Instructions to follow
Go over each line of the entries below, count those with "computer", and give only the count.

Data for analysis
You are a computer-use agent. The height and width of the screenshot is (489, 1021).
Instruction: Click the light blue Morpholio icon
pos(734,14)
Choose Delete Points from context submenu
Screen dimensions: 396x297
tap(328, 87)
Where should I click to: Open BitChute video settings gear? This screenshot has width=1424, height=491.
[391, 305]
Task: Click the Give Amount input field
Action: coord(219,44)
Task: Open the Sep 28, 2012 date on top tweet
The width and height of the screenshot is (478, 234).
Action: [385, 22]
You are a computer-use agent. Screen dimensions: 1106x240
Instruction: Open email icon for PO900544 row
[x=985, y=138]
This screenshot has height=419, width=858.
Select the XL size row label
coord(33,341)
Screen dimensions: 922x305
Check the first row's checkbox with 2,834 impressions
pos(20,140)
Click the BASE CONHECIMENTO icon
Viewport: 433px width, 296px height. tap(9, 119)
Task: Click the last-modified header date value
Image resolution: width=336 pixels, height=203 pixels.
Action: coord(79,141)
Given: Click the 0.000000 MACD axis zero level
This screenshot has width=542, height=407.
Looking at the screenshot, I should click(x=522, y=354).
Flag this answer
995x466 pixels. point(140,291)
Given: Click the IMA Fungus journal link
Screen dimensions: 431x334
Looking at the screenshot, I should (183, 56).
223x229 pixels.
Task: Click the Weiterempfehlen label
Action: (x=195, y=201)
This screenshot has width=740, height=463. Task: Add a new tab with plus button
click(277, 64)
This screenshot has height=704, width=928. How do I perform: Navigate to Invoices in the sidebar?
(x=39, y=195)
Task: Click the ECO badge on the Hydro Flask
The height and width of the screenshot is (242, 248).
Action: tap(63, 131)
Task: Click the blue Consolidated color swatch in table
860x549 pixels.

The answer
2